So I was delighted to see a post from: http://www.propublica.org/nerds/item/doc-dollars-guides-collecting-the-data about how scraping data and they use Google refine: https://code.google.com/p/google-refine/
I have heard about Google Refine a while ago, but as I feel more comfortable scripting and having that as a roadmap to what I’ve done for an analysis/data cleaning, I choose to use that. But I wonder, why do researchers, who are stuck in Excel many times, not use this as their main data cleaning tool?
The features are more powerful than Excel at times and can be re-exported from Google Refine, so that you can make plots/etc. Also – it can be integrated with Google Docs.
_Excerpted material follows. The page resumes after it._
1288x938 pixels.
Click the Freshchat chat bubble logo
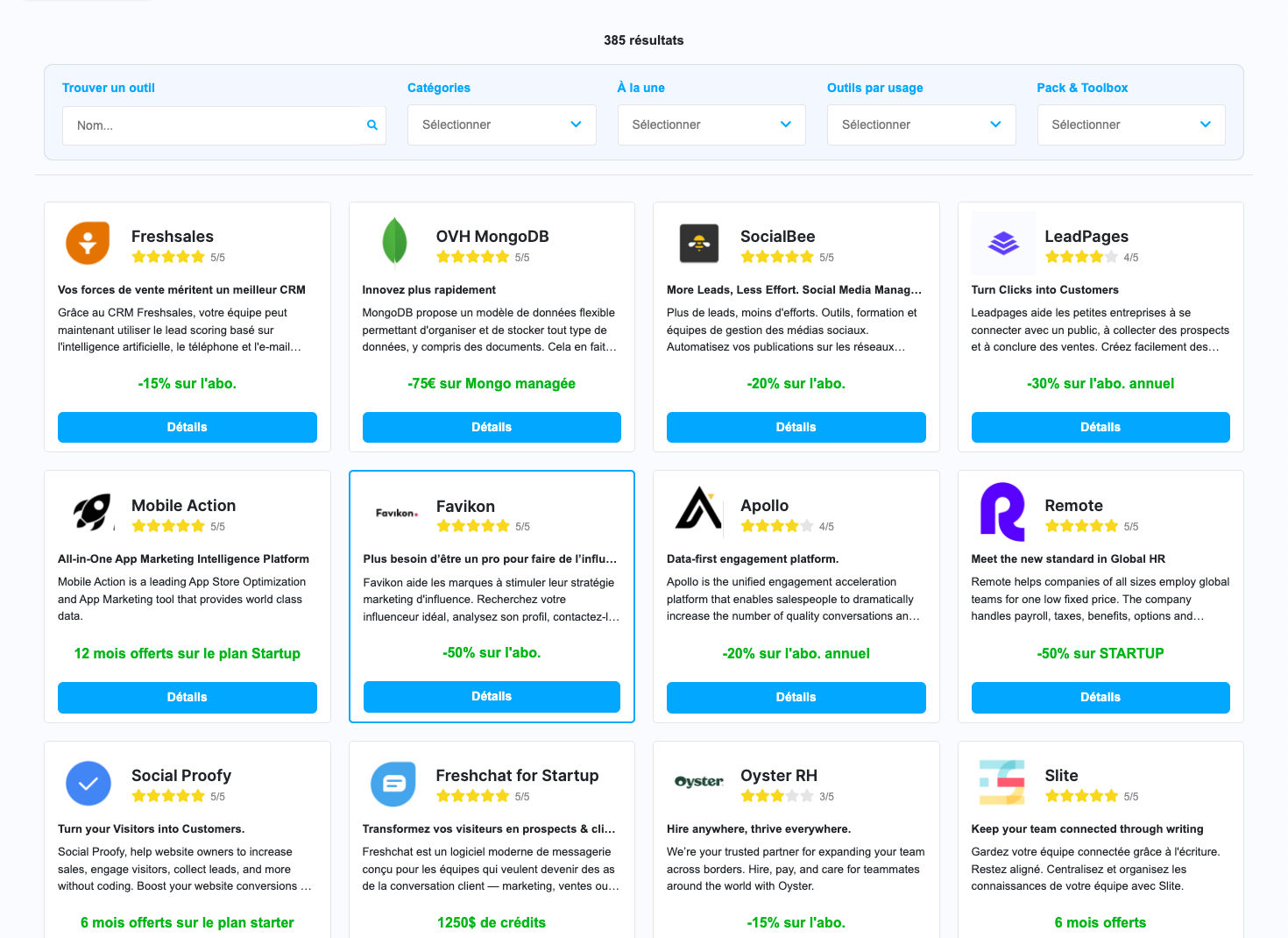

And the data does not go to the cloud unless you’d want it to – all data is run on your machine. In the heart of reproducibility, when you create an project and export it, it saves your “history”, essentially a long list of things you did (and can undo any of them at any time). I’m not saying that this is “reproducible” in a lot of the sense that people are discussing nowadays, but it seems a much better solution than changing excel sheets with no history, or multiple sheets, or multiple (and usually poorly annotated) versions.
So why don’t they use it? A new tool to learn/fear? They don’t know about it?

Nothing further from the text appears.